§ **Assignment**: Identify the line with "Screen dimensions: 1195x528"; copy word for word that line and every one after it, to the end of the listing. Exclude pictures.

§ **Dataset records**:
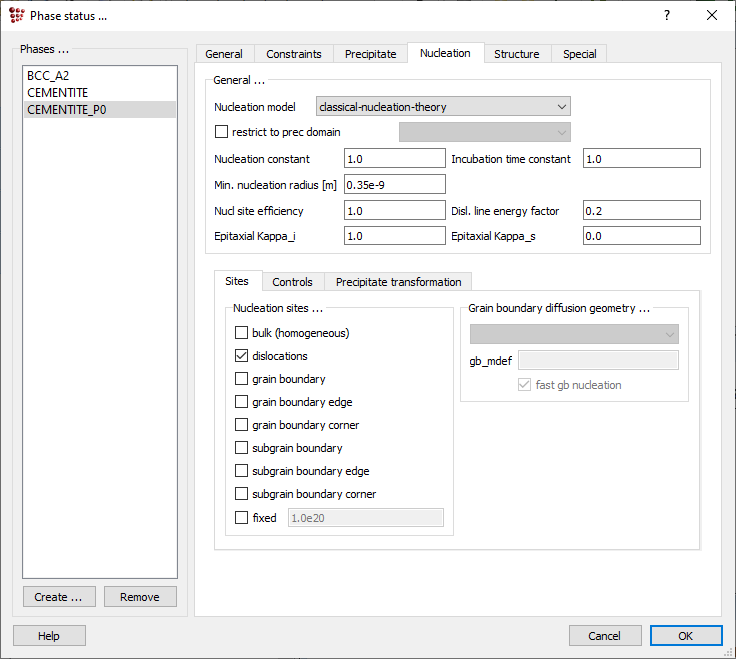
Task: Open the Constraints tab
Action: [x=293, y=54]
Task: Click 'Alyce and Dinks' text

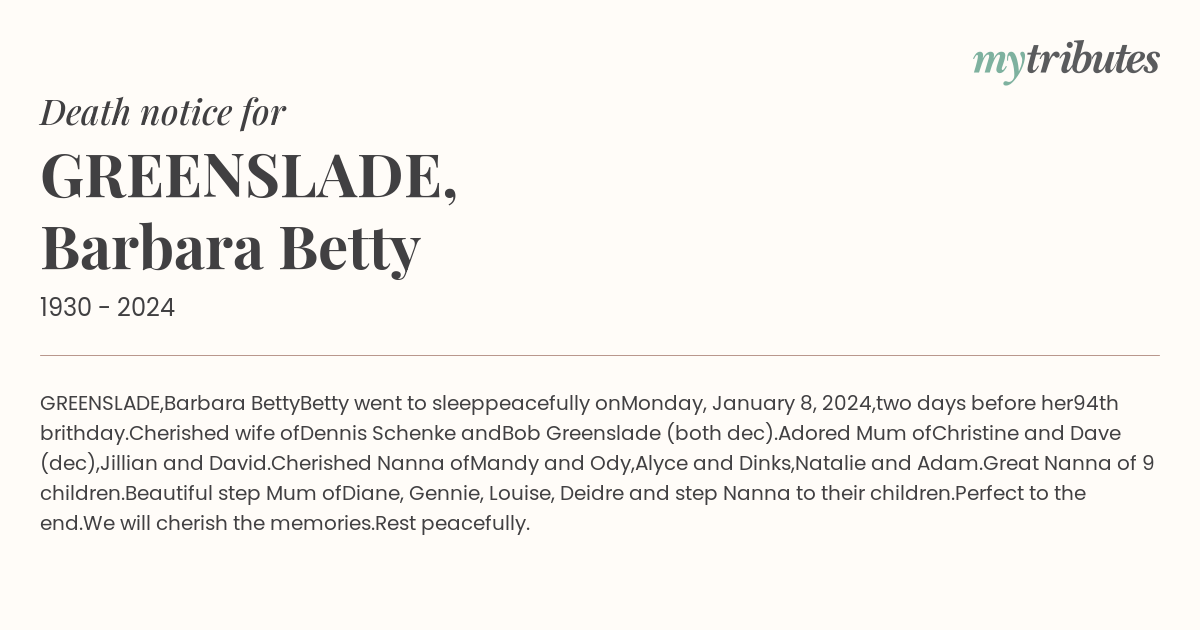Action: [712, 464]
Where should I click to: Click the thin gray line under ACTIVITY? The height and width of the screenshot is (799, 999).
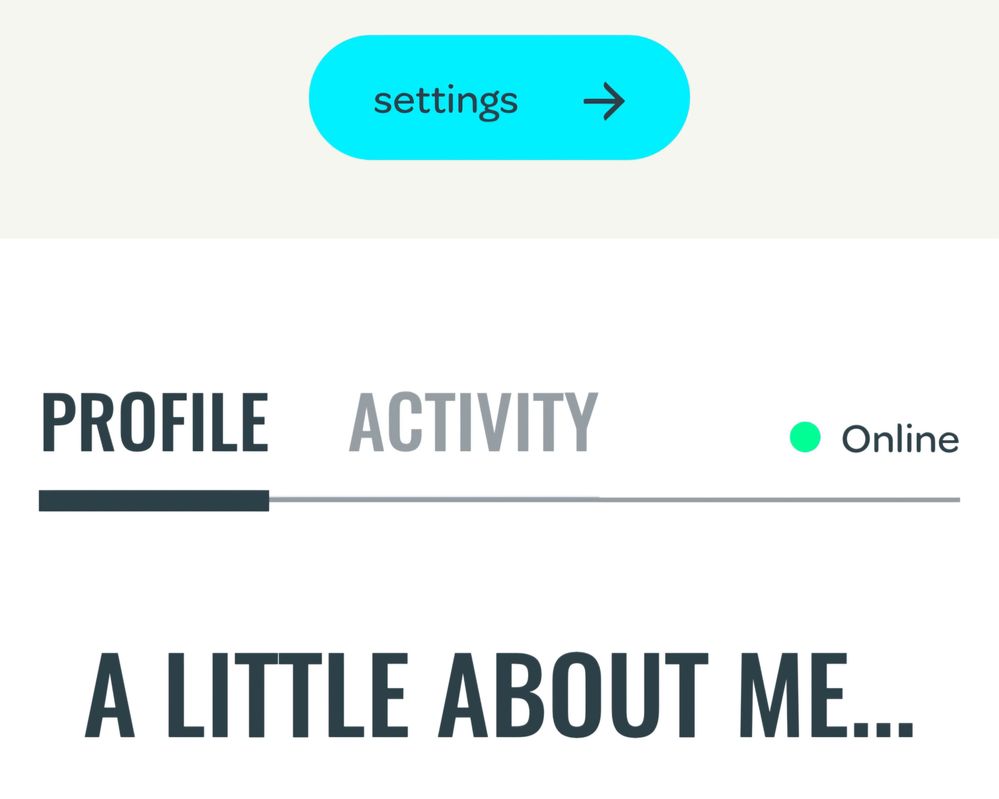pos(473,498)
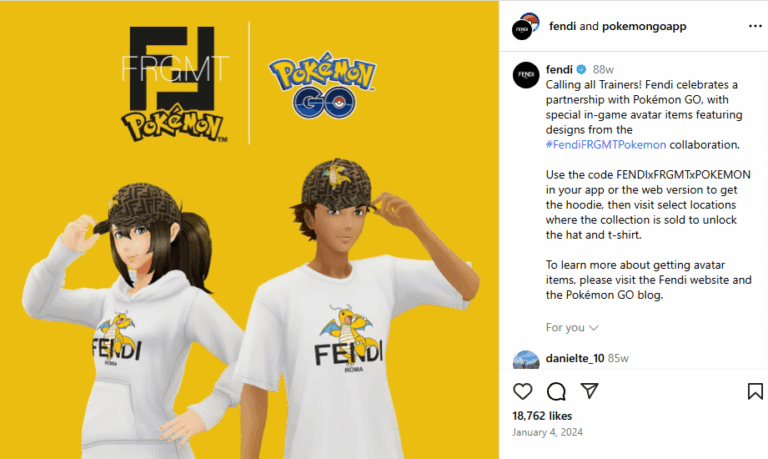The image size is (768, 459).
Task: Open danielte_10 commenter username
Action: pyautogui.click(x=575, y=358)
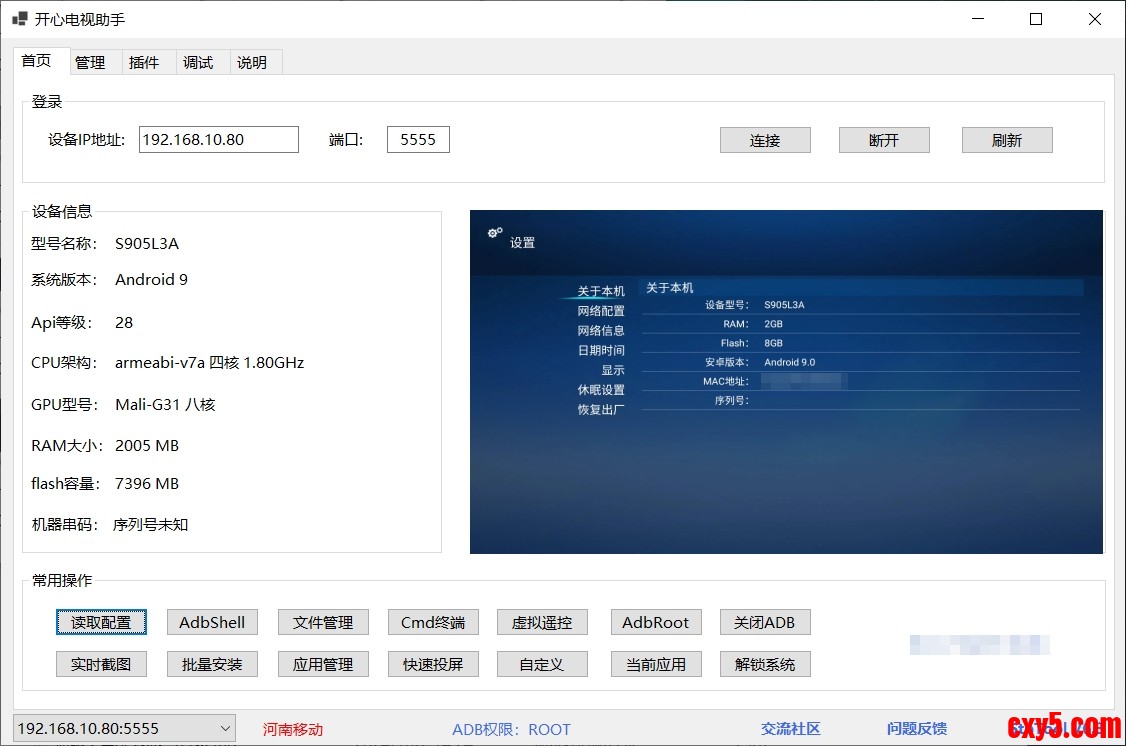Image resolution: width=1126 pixels, height=746 pixels.
Task: Click the 连接 connect button
Action: [765, 140]
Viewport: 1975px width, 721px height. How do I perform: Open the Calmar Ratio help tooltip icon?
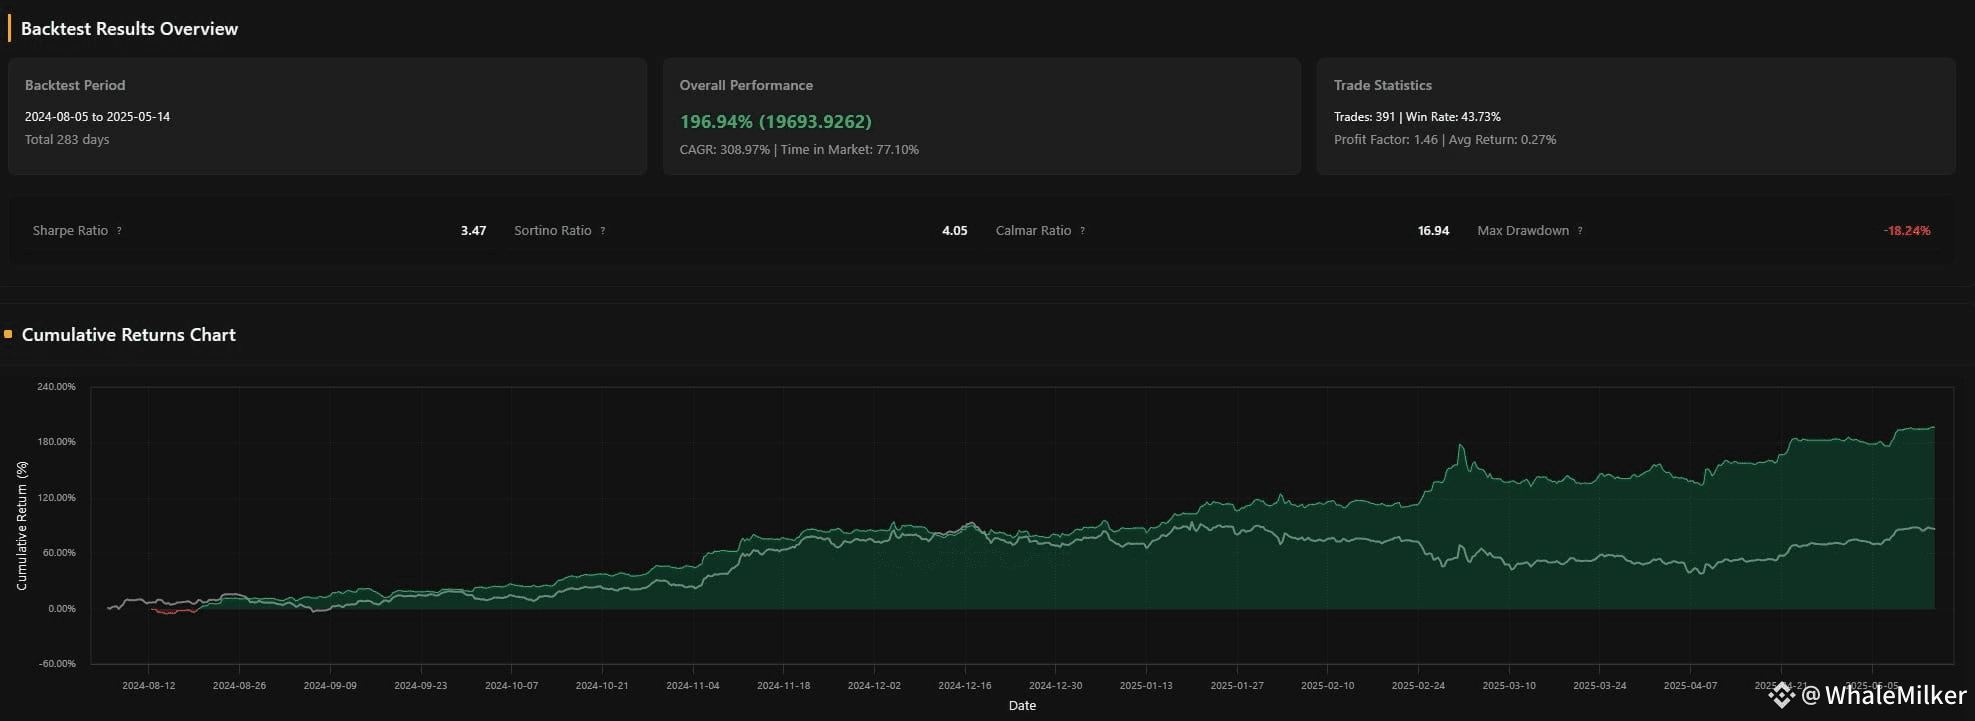[x=1083, y=231]
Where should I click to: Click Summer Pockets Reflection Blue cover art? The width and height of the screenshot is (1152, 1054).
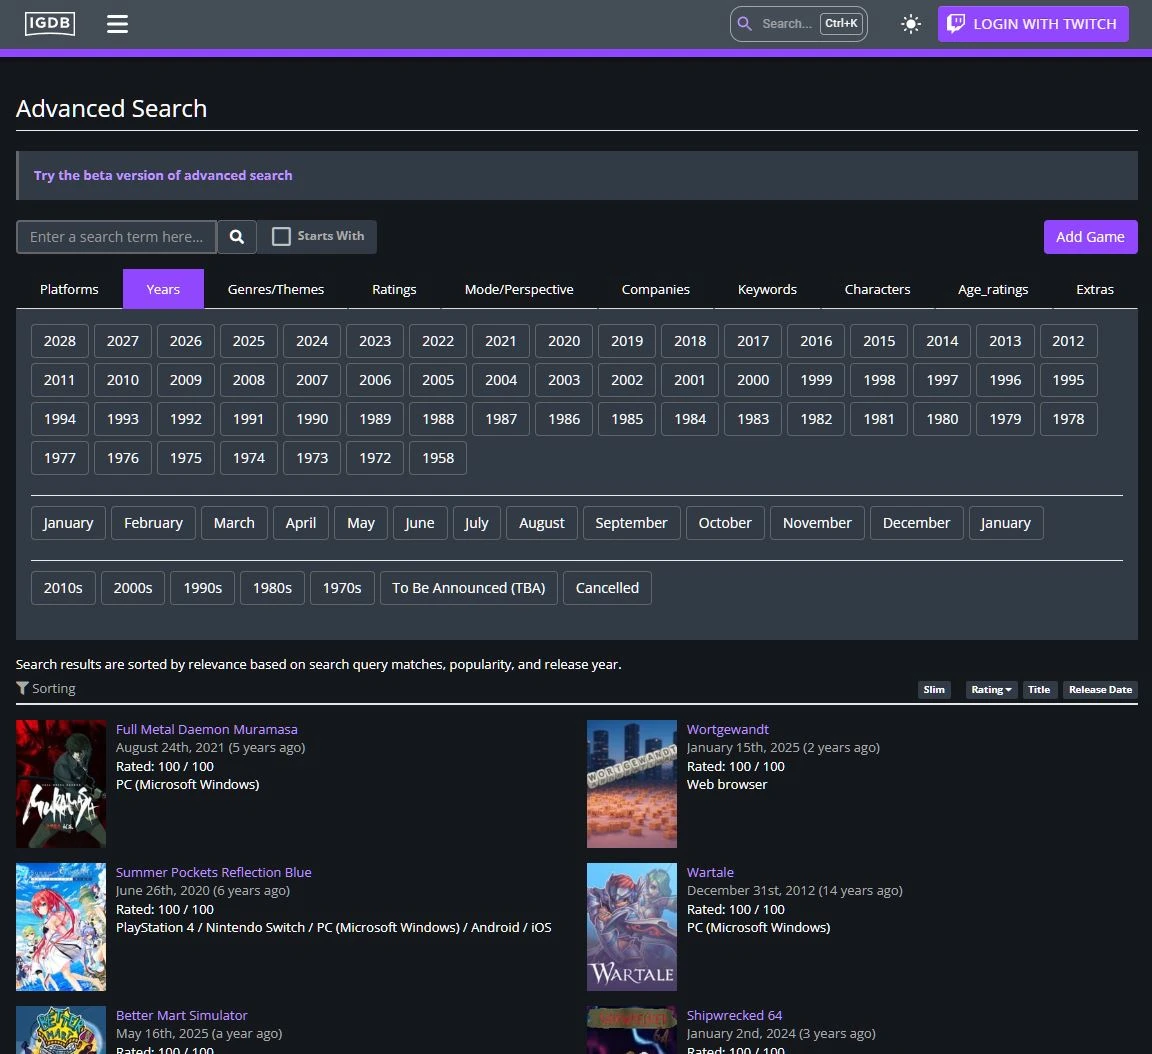[61, 926]
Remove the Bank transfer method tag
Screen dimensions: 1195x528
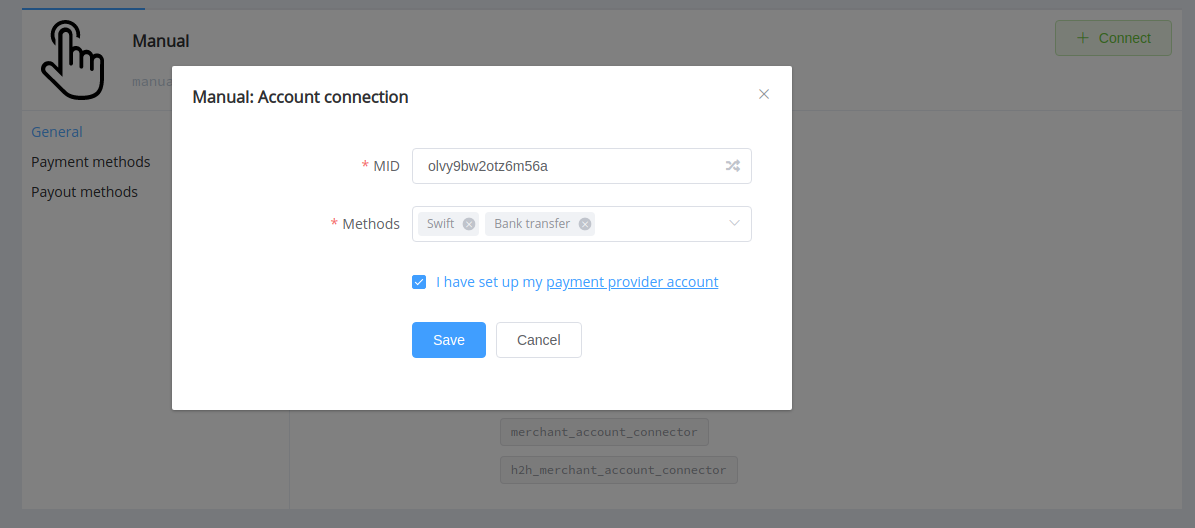tap(585, 224)
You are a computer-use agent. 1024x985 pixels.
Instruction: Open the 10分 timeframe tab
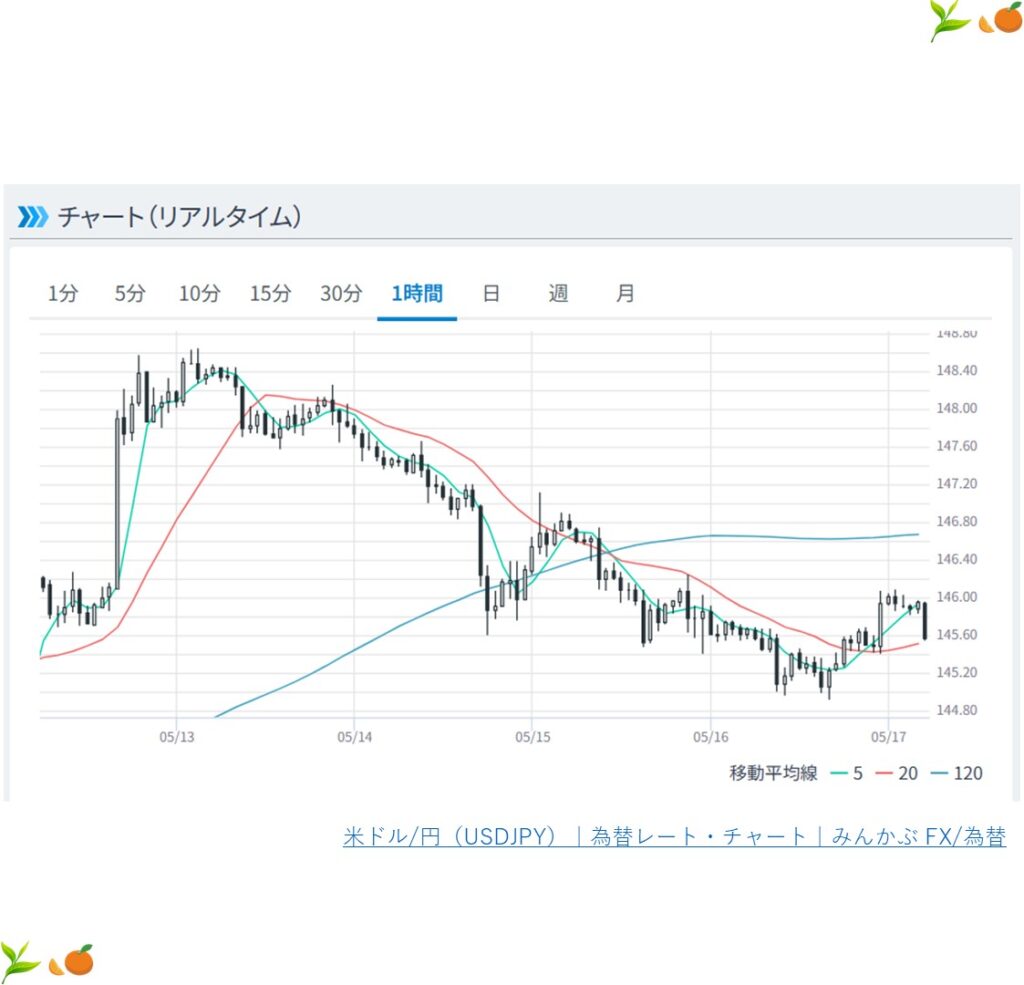tap(199, 294)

§ **Output for this task**:
Screen dimensions: 1195x528
tap(585, 224)
You are a computer-use agent. 1024x985 pixels.
Instruction: Open the 10分 timeframe tab
tap(199, 294)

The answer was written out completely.